▶ Excerpt provided:
# El Kaytone tenor saxophone



## vketil (May 20, 2019)

Hi

Does someone have or heard about the brand El Kaytone? Maybe a Stensil of keilwerth new king?


----------



## swperry1 (Aug 14, 2010)

That neck angle looks awkward. Tenor or C melody?


----------



## vketil (May 20, 2019)

swperry1 said:


> That neck angle looks awkward. Tenor or C melody?


Its a tenor....


----------



## Terciopelo (Jul 31, 2016)

Looks like a Keilwerth to me, but to be absolutely sure, i would need to look at more detailed pictures


----------



## milandro (Dec 22, 2006)

Similar horns were made in the Netherlands under the brand Schenkelaars with parts imported from Germany, it is never been clear whether parts were made by Keilwerth (which later on provided Schenkelaars with horns , as many other companies did).

The give away of these horns are the rolled toneholes, the left hand plateau and , the Schenkelaars case, a ring ( which is absent in the example here above, there are other differences, like the brace of the neck) as bell to body brace.

this is a concord, made LIKE a Schenkelaars but yet again with a different name


----------



## milandro (Dec 22, 2006)

@vketil we have had someone else who looked this up , he had pictures up but they are not available (after the migration , maybe , maybe, one day they will be back)








Bell inscription: EL Kaytone Import.... What is it?


Hey, almighty forum. I have found this tenor sax which has the inscription EL Kaytone Import on the bell. I'm assuming it's a stencil of some sort, but would anyone be able to fill me in on what it could be a stencil of?




www.saxontheweb.net


----------



## JayeLID (Feb 12, 2009)

I LOVE the name, LOL. "El Kaytone".

Yup, Schenklaars, for all the reasons Milandro noted above.

First thing to do when you see a vintage JK-looking horn:

Go to the pinky table (Schenklaars). If the table looks JK, next:

See if the neck screw on the neck receiver is facing forward and screws IN to the receiver (Dorfler Jorka).


----------



## vketil (May 20, 2019)

Thanks for input on this horn. The question is overhael or lamp material?...


----------



## kreacher (Jun 13, 2011)

Doesn't seem lamp material to me. The horn is probably a good one to play in marching bands and the like. If it's yours already, and you didn't spend money on it, even if you spend 250€ to make a thorough play condition or overhaul it, it's a 250€ tenor, which is cheap here in Europe.


----------



## milandro (Dec 22, 2006)

vketil said:


> Thanks for input on this horn. The question is overhael or lamp material?...


this is certainly worth an overhaul but much depends how much it costs. I don't think it is possible to spend only €250 to overhaul a saxophone in Norway.


----------



## JayeLID (Feb 12, 2009)

▶ What to do:
- 1) From the saxophone thread, pull out everything from "## Terciopelo (Jul" down to "to body brace.", word for word.
- 2) For each statement, say yes or no depending on whether the saxophone thread agrees, and quote the words from the thread that decide it: (a) kreacher thinks the horn is lamp material; (b) milandro says the Schenkelaars horns were made with parts imported from Germany; (c) vketil says the horn is a C melody.
The rows after the saxophone thread aren't needed for any of this.

▶ Excerpted data:

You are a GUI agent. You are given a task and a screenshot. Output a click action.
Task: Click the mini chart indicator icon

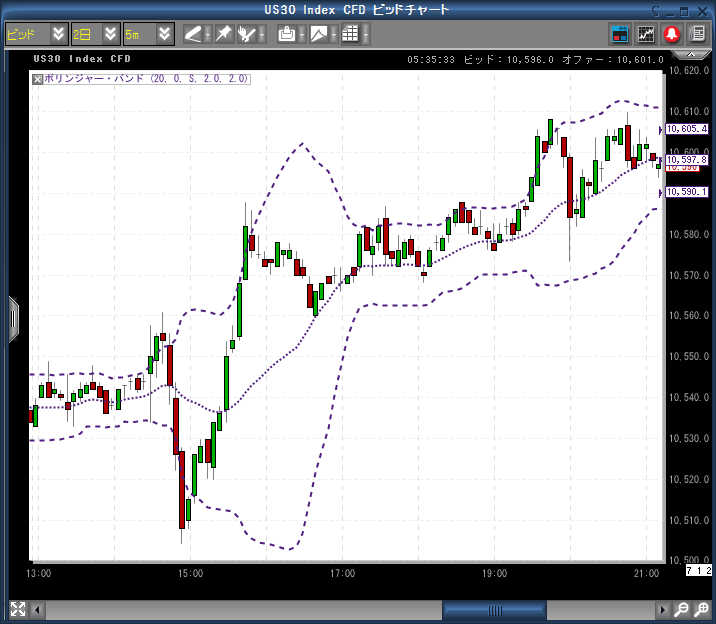(x=646, y=34)
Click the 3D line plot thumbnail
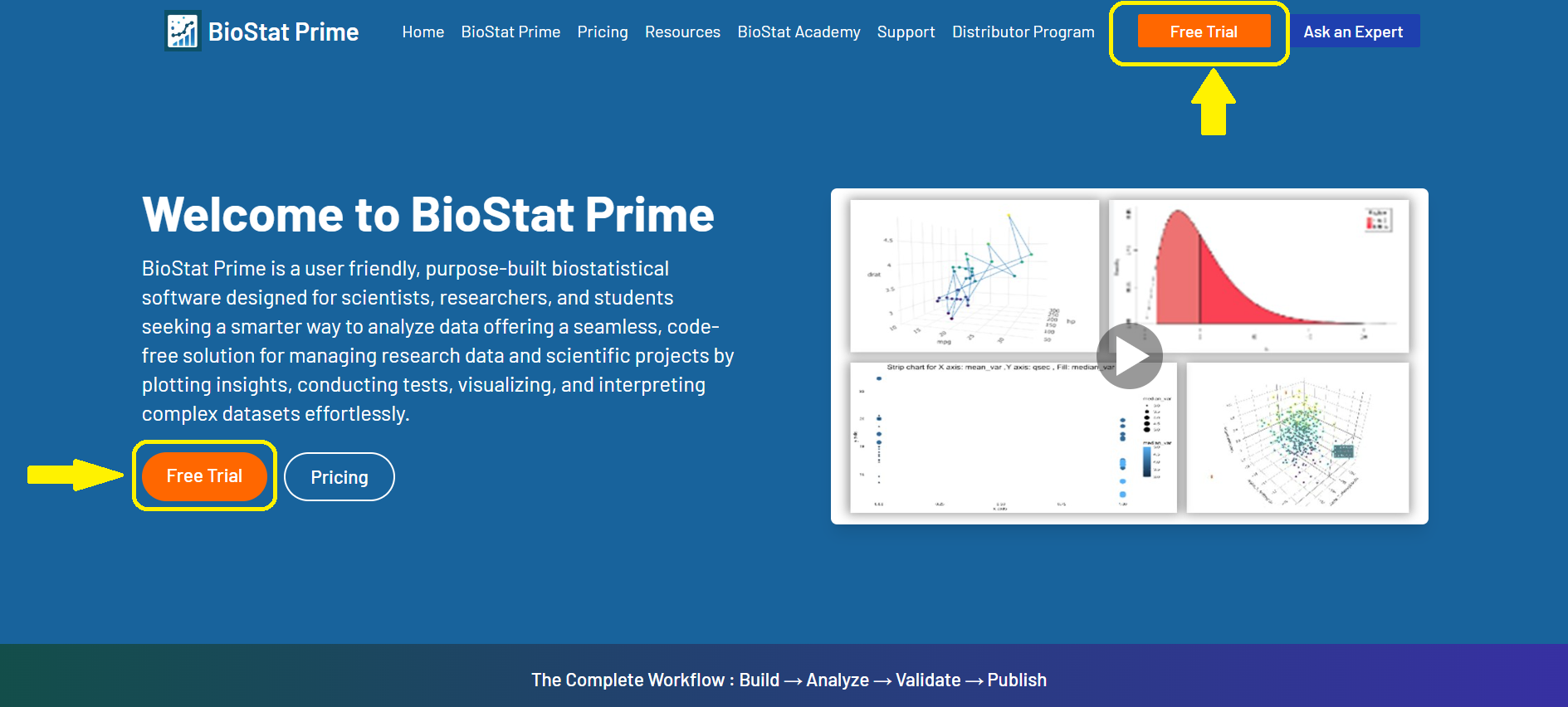Image resolution: width=1568 pixels, height=707 pixels. 974,275
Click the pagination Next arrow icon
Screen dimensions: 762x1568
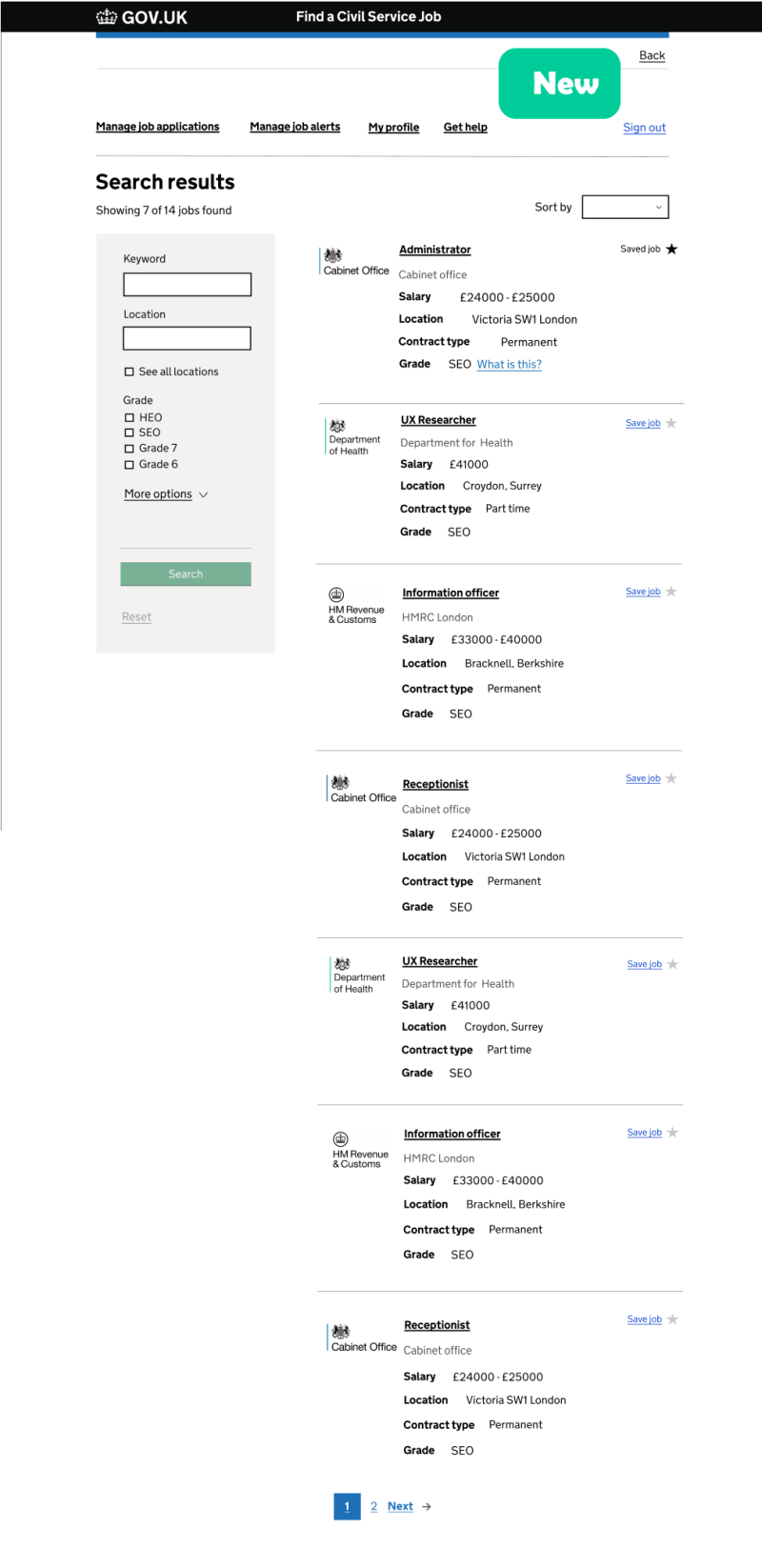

▶ The answers:
- 1)
## Terciopelo (Jul 31, 2016)

Looks like a Keilwerth to me, but to be absolutely sure, i would need to look at more detailed pictures


----------



## milandro (Dec 22, 2006)

Similar horns were made in the Netherlands under the brand Schenkelaars with parts imported from Germany, it is never been clear whether parts were made by Keilwerth (which later on provided Schenkelaars with horns , as many other companies did).

The give away of these horns are the rolled toneholes, the left hand plateau and , the Schenkelaars case, a ring ( which is absent in the example here above, there are other differences, like the brace of the neck) as bell to body brace.

- 2)
(a) No: "Doesn't seem lamp material to me."
(b) Yes: "Similar horns were made in the Netherlands under the brand Schenkelaars with parts imported from Germany"
(c) No: "Its a tenor...."